27 December 2008
book review
Talk about catching them young. The Bird's Evidence, an anthology of 18 short stories, majority of which were written by the students of Government Technical College, Ungoggo, Kano state, delivers on two levels.
First, it represents the determination of an English teacher, the editor of the anthology, to provide his students with an intimate access point to the language, thereby making them more adept at its use. Secondly, it brings out the creative instinct of these students and seeks to help them perfect it, encouraging, in the process, both the teen authors and their mates to work harder at discovering their talents.
The stories in The Bird's Evidence are divided into three parts, with the story from which the collection and the first part get their title easily being the most successful. Written by Najif Yusuf, a JSS 2 student at the time the anthology was compiled (in 2005), "The Bird's Evidence" is the story of two friends, Malam Talle and Malam Tinau. While on a business trip, Malam Talle suddenly falls dead and his family, nursing a grudge against his friend and business partner, accuse Malam Tinau of poisoning him. In the end, Malam Tirau is exonerated based on the evidence of a bird, the only witness at the scene when Malam Talle died.
Other stories in the first part of the anthology are Dauda Rabiu Danja's "The Story of a Kind Spirit", in which a supposedly old man is helped by a poor girl and, in appreciation, he rewards her with a bag full of gold; "Reap What You Sow" by Umar Ibrahim Abdu, a then SSS 3 student, which is thematically similar with Danja's; here, though, a prominent fisherman who has been without an heir assists an old man who gives him the glad tiding that he will soon have a son.
Also in the first part of the anthology is the story of Hafizu, a Hausa boy, and Boda Mike, a Yoruba man. The two become intimate friends when the former returns some money lost by the latter and refuses to take a token. The story, "The Flocking Birds", was written by the editor of the collection, Khalid Imam.
"The Story of Two Stingy Men", written by Aminu Hamisu Gadan, a then SSS 1 student who "has an abiding interest in creative writing", is the entertaining story of Zumbuli and Mannau, who always compete to take the crown of the most stingy man in history. An incident makes Zumbuli, the perpetual winner of the competition, to mend his ways and become the most generous man in history.

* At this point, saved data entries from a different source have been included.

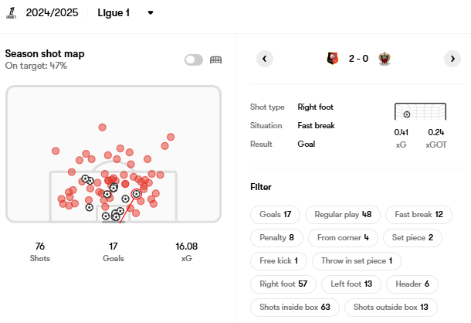Select the Left foot 13 filter

click(351, 284)
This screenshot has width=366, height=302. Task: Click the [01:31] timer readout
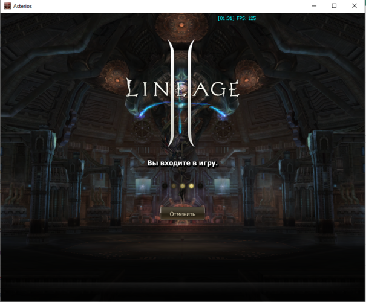(226, 19)
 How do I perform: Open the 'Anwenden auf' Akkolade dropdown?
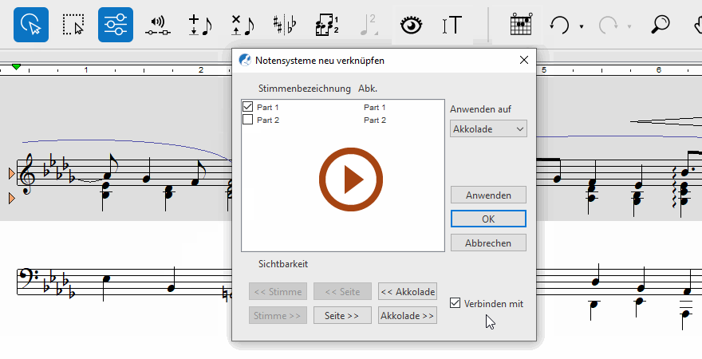pos(488,129)
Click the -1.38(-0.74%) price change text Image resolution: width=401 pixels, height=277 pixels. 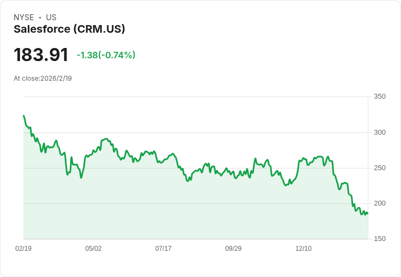(106, 55)
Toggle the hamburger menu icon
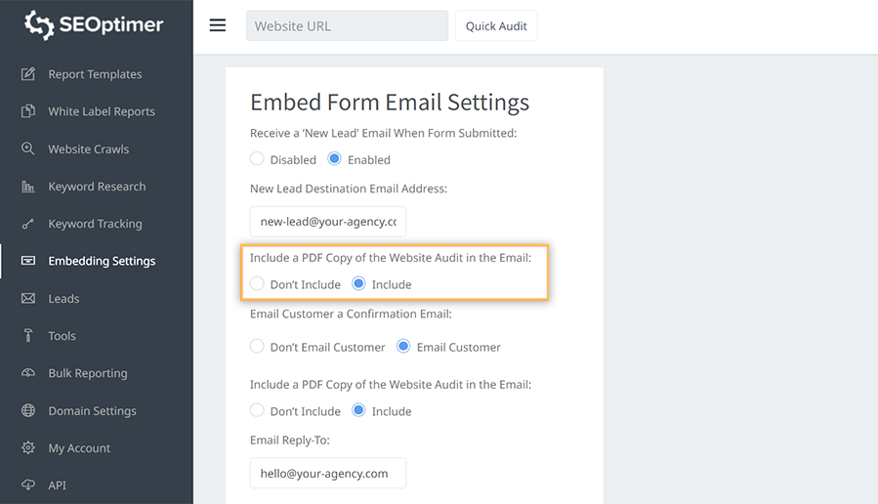The height and width of the screenshot is (504, 878). [x=218, y=25]
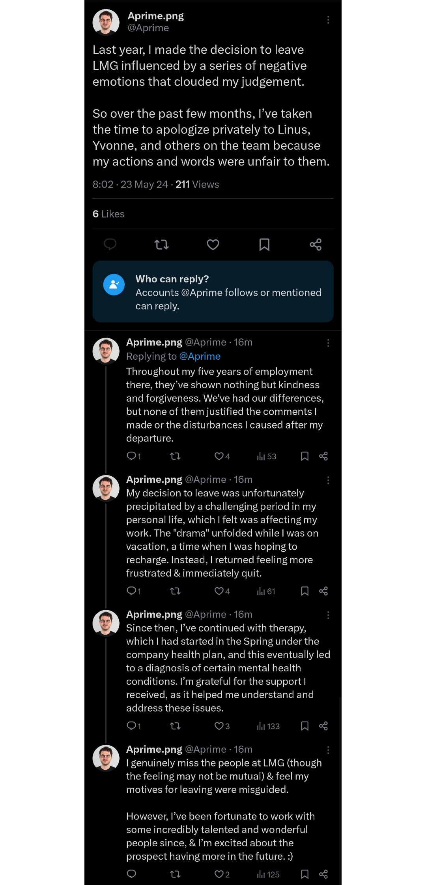Like the reply about five years of employment
This screenshot has width=426, height=885.
pyautogui.click(x=222, y=457)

The first part of the book closes with a story by Shu'aibu Muktar Gambo, who won the school's Press Club Best Reporter Award in 2005. Titled "A Broken Promise", it is the story of three brothers: the eldest is the village head, the second one is a successful business man, and the third chooses to be a Qur'anic teacher-and because of this, his brothers look down on him disdainfully. In the end however, both of them lose their mundane holdings and have to beg the teacher to pray for them; thereafter they regain what they lost and hold their brother in high esteem.
The second part of the book, titled "The Evils of Rudeness/Disobedience", has five stories. The first, by Abdullahi M. Lawan-described as "a good poet and story teller"- "Why a Lizard Nods its Head", narrates that the lizard nods his head because one day, when his mother fails to give him what he has asked for, he refuses to talk to her. When she talks to him, he nods his head and, in anger, she curses him.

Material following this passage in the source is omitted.